En ese momento, tres autobuses doblaron la esquina y la gente se apretó aún más. El espía se las arregló para navegar entre la masa como un rompehielos por el Ártico y Dickie procuró avanzar por la estela que dejaba a su paso. Alguien daba instrucciones, pero no tenía voz suficiente. Antes de acabar, lo ahogaron los murmullos de los que no alcanzaban a oír.

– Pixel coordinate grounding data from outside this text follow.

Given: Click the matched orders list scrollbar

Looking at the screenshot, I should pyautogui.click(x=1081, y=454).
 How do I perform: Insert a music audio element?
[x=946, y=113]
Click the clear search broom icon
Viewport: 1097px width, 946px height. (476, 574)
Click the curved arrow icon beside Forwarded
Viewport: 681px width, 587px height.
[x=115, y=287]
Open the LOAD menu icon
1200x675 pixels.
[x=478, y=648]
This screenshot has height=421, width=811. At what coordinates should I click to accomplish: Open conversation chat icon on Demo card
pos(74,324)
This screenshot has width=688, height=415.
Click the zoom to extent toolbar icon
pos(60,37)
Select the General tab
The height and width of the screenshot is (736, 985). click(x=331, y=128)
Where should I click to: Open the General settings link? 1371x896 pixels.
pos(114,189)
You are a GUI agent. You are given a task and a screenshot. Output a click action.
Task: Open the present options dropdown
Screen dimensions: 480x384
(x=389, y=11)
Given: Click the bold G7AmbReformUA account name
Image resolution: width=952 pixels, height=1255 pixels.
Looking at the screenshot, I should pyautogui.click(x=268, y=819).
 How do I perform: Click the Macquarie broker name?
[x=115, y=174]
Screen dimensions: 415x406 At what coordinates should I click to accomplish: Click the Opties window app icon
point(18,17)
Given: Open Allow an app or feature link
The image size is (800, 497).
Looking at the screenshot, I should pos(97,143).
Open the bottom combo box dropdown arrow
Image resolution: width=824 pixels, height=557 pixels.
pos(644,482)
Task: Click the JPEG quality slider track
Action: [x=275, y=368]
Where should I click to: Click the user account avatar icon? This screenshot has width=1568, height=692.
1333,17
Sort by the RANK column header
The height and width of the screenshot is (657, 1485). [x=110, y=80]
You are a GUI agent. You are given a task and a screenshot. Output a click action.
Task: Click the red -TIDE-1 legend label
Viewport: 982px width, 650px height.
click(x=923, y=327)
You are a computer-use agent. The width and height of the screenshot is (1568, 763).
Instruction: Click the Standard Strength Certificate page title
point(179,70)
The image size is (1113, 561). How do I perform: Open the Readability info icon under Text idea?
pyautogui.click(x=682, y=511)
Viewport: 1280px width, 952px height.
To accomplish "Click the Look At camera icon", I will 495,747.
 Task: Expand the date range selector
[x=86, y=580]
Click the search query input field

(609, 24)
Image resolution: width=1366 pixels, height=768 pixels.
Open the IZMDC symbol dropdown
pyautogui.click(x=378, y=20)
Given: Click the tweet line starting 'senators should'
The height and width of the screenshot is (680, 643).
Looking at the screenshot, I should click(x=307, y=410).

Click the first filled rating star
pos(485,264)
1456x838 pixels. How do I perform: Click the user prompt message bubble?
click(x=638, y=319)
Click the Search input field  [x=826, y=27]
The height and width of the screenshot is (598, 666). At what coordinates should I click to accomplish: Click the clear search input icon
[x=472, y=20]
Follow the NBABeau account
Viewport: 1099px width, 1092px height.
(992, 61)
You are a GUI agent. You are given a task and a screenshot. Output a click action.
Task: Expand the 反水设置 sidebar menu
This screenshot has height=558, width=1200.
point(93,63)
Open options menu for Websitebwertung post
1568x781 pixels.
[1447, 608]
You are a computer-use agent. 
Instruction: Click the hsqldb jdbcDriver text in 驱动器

Pero el espía ya sabía de qué iba la cosa: se dirigía al tercer autobús. Dickie lo siguió abriéndose paso en medio del caos y subió también. Nadie le pidió su billete, de modo que avanzó hasta el fondo, desde donde tenía una buena visión del espía, dos asientos por delante. Se apoyó en el respaldo y se permitió cerrar los ojos. En todas las misiones había momentos de calma, y entonces había que cerrar los ojos y hacer inventario. Estaba a kilómetros de casa y apenas llevaba unas dieciséis libras encima, necesitaba una copa e iba a tardar mucho en conseguirla… pero lo bueno era que estaba allí en ese momento. Cuánto había echado de menos todo eso, ¡y sin saberlo! Vivir la vida, en vez de dejarla transcurrir sin pena ni gloria.